== DATA EXCERPTS

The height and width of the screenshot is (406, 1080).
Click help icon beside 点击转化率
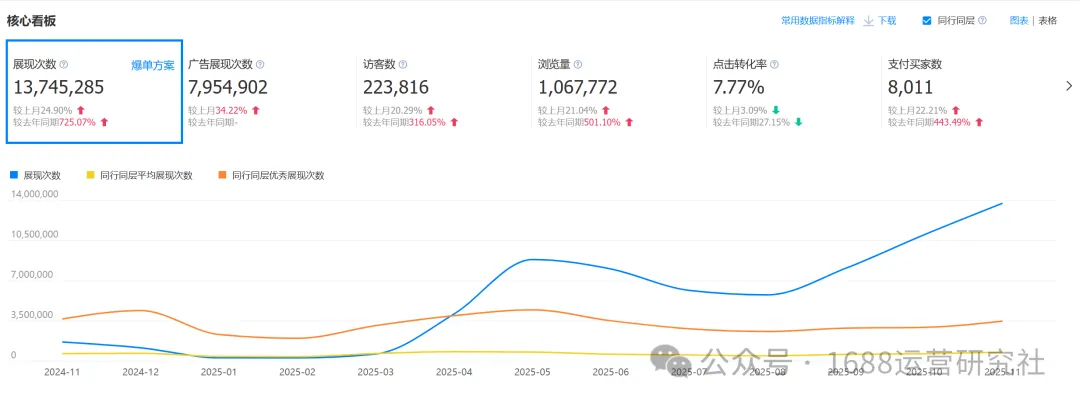pos(774,65)
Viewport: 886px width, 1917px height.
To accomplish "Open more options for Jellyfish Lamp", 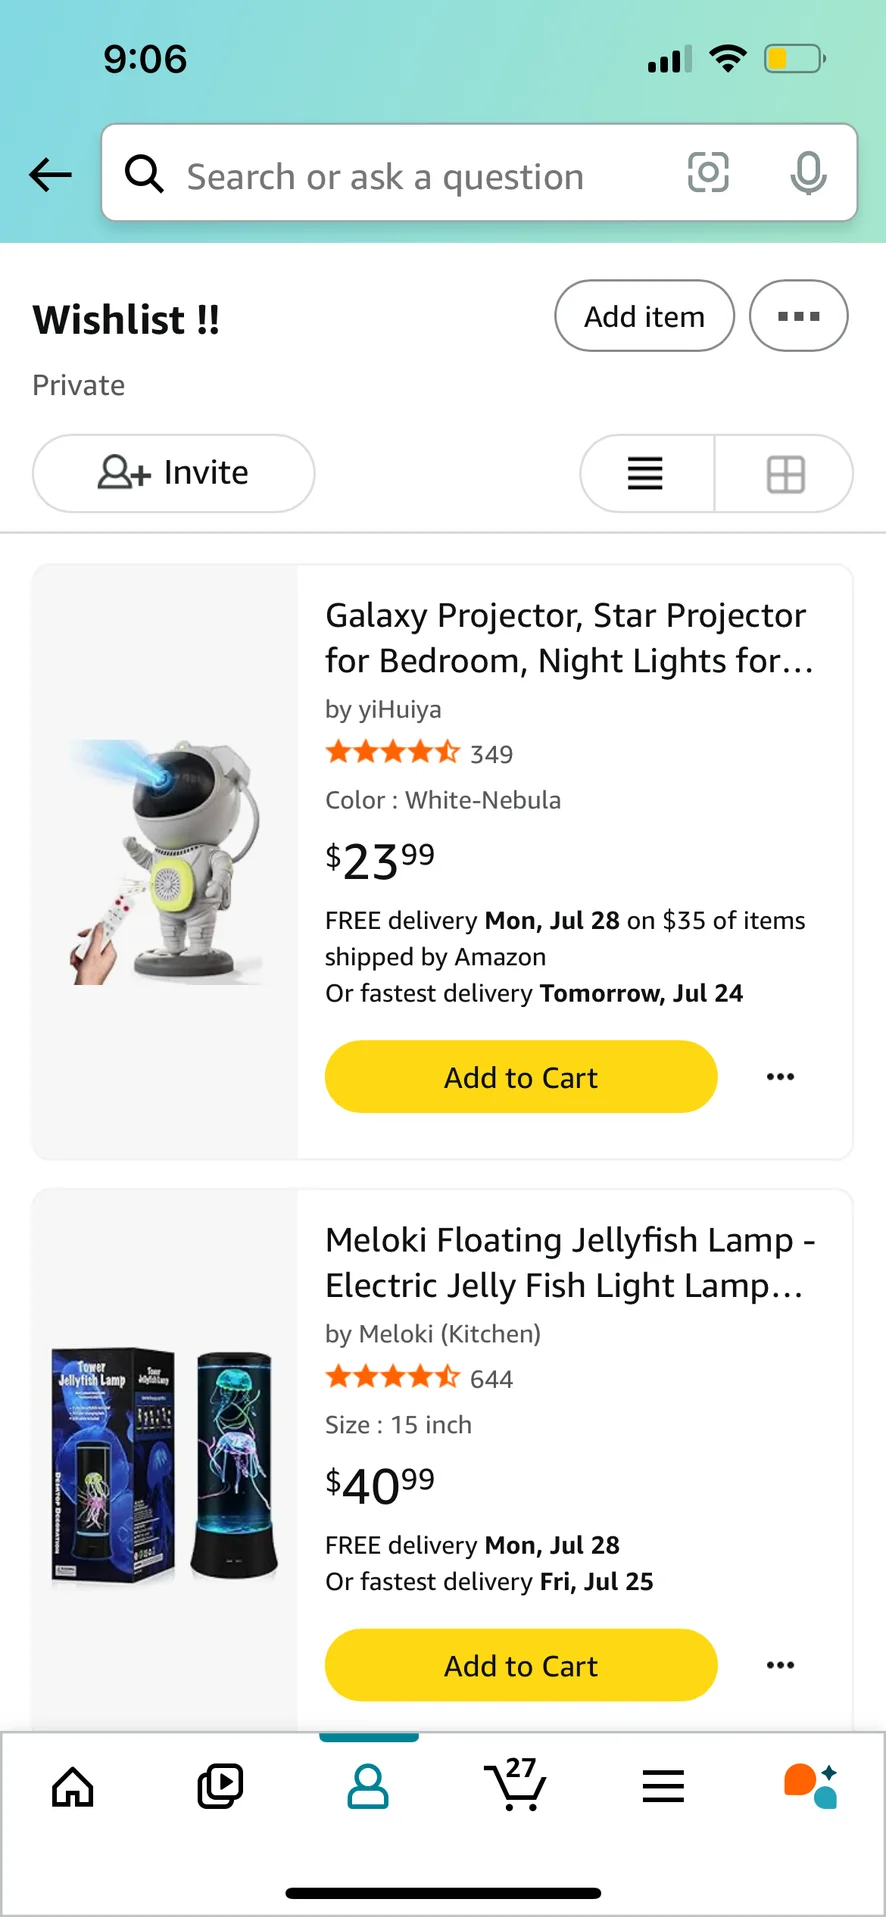I will click(x=780, y=1665).
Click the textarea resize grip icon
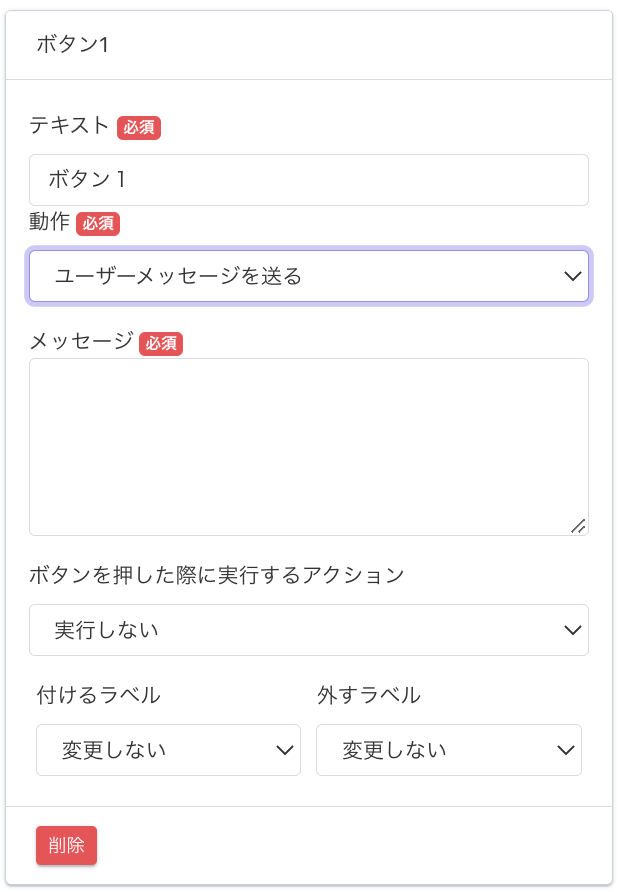Viewport: 624px width, 892px height. pyautogui.click(x=578, y=526)
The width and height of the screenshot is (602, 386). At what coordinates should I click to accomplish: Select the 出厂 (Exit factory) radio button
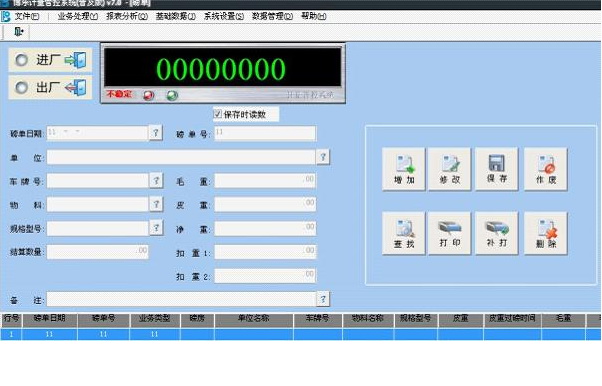pyautogui.click(x=22, y=88)
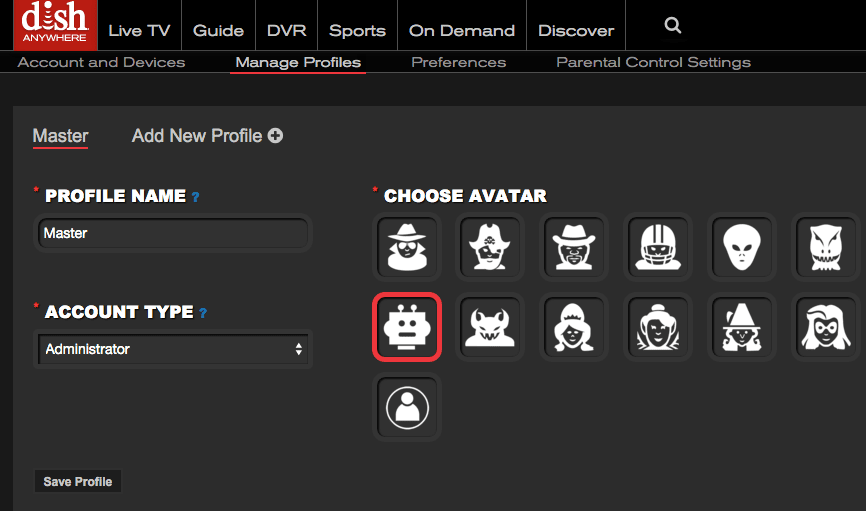Image resolution: width=866 pixels, height=511 pixels.
Task: Choose the horned devil avatar
Action: (x=490, y=326)
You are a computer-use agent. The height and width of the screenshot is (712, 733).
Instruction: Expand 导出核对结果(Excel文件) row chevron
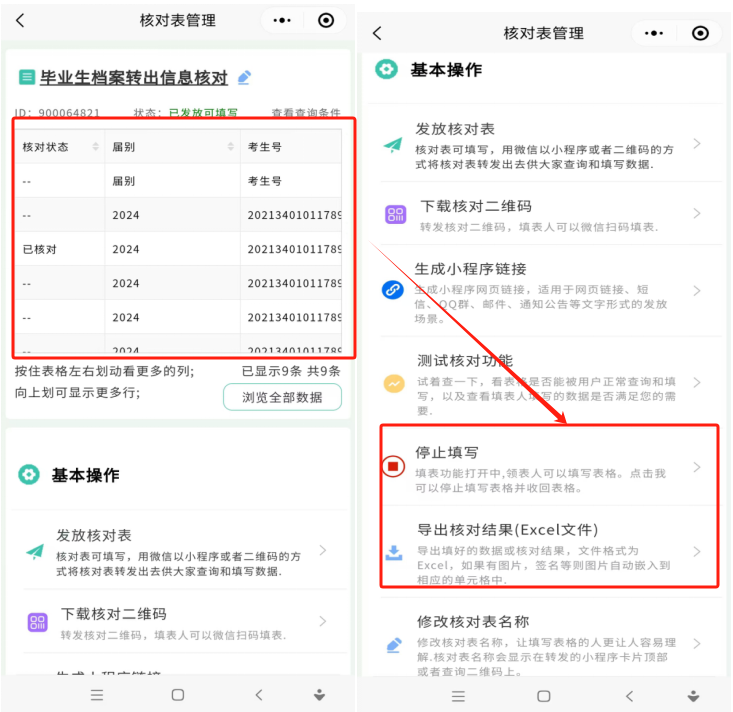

====

PROBLEM STATEMENT ::
Please repeat, exactly and with nothing else, the lines from the one containing "You are a computer-use" to the last line of the entries, both included, excluding any pictures.

SOLUTION TO THIS PROBLEM ::
You are a computer-use agent. The height and width of the screenshot is (712, 733).
Instruction: Expand 导出核对结果(Excel文件) row chevron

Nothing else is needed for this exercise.